# PVR501: Use to record OTA w/out subscription?



## vampirefish (Oct 19, 2004)

Hi all.. I'm abouts to take the plunge- get rid of Dish and go with internet streaming (Hulu +, Netflix). I was thinking I'd also like to get OTA local channels (if possible in my area). Does anyone know that when I use an antenna and go thru the 501 (owned by be, not leased) if I can use it as a DVR without a Dish subscription? I know you can't do this with leased equipment but not sure about this...


----------



## scooper (Apr 22, 2002)

No subscription = no recording. The 500 series DVRs won't record anything but off the satellite.

If you want to record OTA - look for the Channelmaster 7000 DVR. This is also the same piece as the Dish DTV PAL DVR.


----------



## Davenlr (Sep 16, 2006)

Or this one: http://www.solidsignal.com/pview.as...-with-320GB-(BV980H)&c=HD DVR&sku=87440900302


----------



## harsh (Jun 15, 2003)

Washington can be kind of a sticky wicket when it comes to OTA. You either live in an area where many TV signals are substantially blocked (Seattle) or there aren't any stations at all.

If you live in or near The 'couv, there shouldn't be too much trouble. Anywhere else, it can be iffy.

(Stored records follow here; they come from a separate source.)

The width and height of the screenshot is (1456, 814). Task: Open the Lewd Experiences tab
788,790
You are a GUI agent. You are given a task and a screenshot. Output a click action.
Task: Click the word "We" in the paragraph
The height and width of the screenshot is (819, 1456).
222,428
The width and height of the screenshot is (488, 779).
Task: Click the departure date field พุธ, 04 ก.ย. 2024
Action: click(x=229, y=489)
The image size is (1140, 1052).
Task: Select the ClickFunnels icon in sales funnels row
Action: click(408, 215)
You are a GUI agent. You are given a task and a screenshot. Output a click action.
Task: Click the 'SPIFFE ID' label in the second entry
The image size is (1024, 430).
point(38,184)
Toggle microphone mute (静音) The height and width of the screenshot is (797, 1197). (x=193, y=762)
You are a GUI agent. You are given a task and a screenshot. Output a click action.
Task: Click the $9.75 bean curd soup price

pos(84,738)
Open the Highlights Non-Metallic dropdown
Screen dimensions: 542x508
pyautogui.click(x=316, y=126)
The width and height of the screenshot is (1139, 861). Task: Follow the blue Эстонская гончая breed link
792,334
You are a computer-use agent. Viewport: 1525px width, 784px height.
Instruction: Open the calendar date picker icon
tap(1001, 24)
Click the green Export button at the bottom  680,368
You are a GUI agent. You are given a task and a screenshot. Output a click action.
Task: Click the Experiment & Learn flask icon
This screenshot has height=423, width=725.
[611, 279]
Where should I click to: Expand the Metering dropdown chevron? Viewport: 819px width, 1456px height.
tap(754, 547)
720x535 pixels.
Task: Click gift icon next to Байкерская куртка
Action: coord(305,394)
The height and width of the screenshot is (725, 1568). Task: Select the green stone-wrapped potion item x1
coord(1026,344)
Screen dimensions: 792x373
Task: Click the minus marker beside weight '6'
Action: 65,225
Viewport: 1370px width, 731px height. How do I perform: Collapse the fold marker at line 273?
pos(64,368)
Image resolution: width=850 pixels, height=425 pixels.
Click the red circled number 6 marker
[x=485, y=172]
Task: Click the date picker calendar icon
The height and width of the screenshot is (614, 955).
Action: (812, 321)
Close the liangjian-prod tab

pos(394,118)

A heads up on your zip code is pretty much imperative to making a recommendation.


----------



## P Smith (Jul 25, 2002)

Davenlr said:


> Or this one: http://www.solidsignal.com/pview.as...-with-320GB-(BV980H)&c=HD DVR&sku=87440900302


cheap one - no second tuner, no TVGOS ...


----------



## vampirefish (Oct 19, 2004)

Thanks everyone- I'm going to try Hulu + free for a week to see if it's worth it (prior to shutting it all down).


----------